That’s an old Star Trek joke. No one remembers Voyager these days, right?
Anyway, last night there were Hugos, and that meant being up in the middle of the night, because it is my job.
Back in the dim, dark days before Twitter I used to update a blog live from the award ceremony. The SMOFs hated that. Then Twitter happened and everyone did it. With a lot of help from Kevin, what I was doing morphed into an official text-based report on the ceremony run via the CoverItLive (CiL) system. These days, of course, we have live video on UStream as well, but that doesn’t work for everyone due to bandwidth issues. Also UStream doesn’t always hold up, and they seem happy to stick ads in the feed even when the host Worldcon has paid for it to be ad-free. So the text-based coverage has value. These days it is fronted by Kevin and Mur Lafferty, and I help out behind the scenes, mostly by handling the comments. Last night we had over 900 people online following what we had to say.
It does need a team. Basically you need one person to handle the factual stuff — who the finalists are, who won, what is happening on stage; you need one person to handle the comments; and you need someone to be a color commentator and make it entertaining.
The main problem with doing this is that we can never tell how much help we are going to get from the host convention. Sometimes we get none at all; sometimes they are very good; and sometimes we get treated like an enemy that is threatening their brand.
This year, thanks to Dave McCarty, we got details of the results in advance. This was very useful and allowed us to do a lot of advance prep so that we could be more efficient during and after the ceremony. On the downside, we don’t seem to have got any help with Internet access, because when it came time to go live neither Kevin nor Mur could get online. All we had was Kevin tweeting from his phone.
I, however, was sat at home with good quality wired access. So I had to take over running the event. I was reliant on the UStream coverage and Kevin’s tweets to find out what was going on. Thankfully the audience was very patient, and I’m hugely grateful to Susan de Guardiola who took over compiling the lists of nominees and posting them via the CiL comment system so that I could concentrate on other stuff.
The other major problem that we had was that the order of business was not as expected. Traditionally we announce non-Hugo things first, then the Hugo categories in reverse order so that we end with Novel. MidAmeriCon II decided to start with the fan categories, some back to the non-Hugos, and muddle up the order of the rest.

*Exercise requirements*
1: According to the Hugo coverage post, how many people were online following the text-based report last night?
2: In the Hugo coverage post, reproduce the stretch from "The main problem" through "from his phone.".

*Data segment*
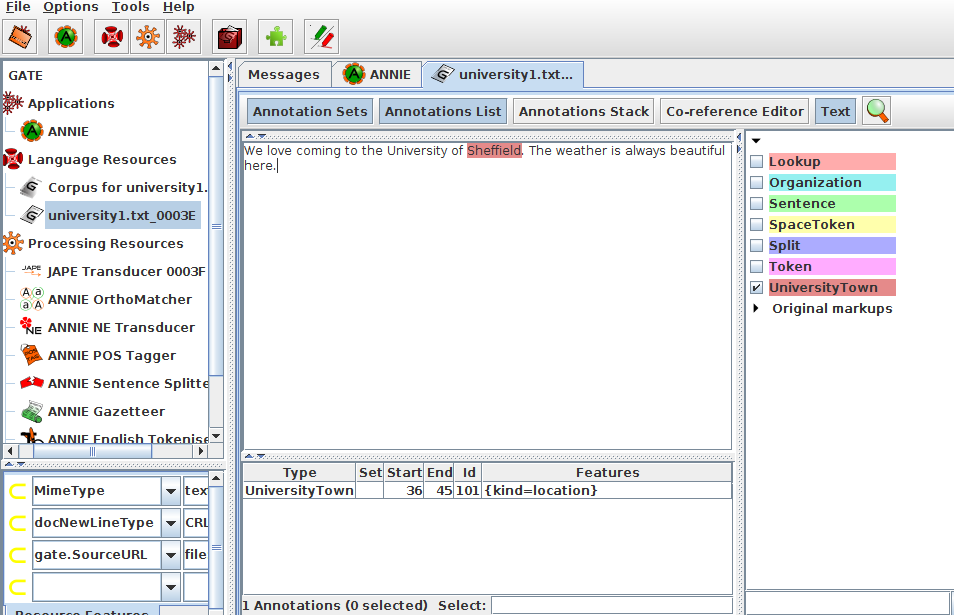Click the green puzzle-piece plugins icon

point(275,37)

*Solutions to the tasks*
1: Over 900 people.

2:
The main problem with doing this is that we can never tell how much help we are going to get from the host convention. Sometimes we get none at all; sometimes they are very good; and sometimes we get treated like an enemy that is threatening their brand.
This year, thanks to Dave McCarty, we got details of the results in advance. This was very useful and allowed us to do a lot of advance prep so that we could be more efficient during and after the ceremony. On the downside, we don’t seem to have got any help with Internet access, because when it came time to go live neither Kevin nor Mur could get online. All we had was Kevin tweeting from his phone.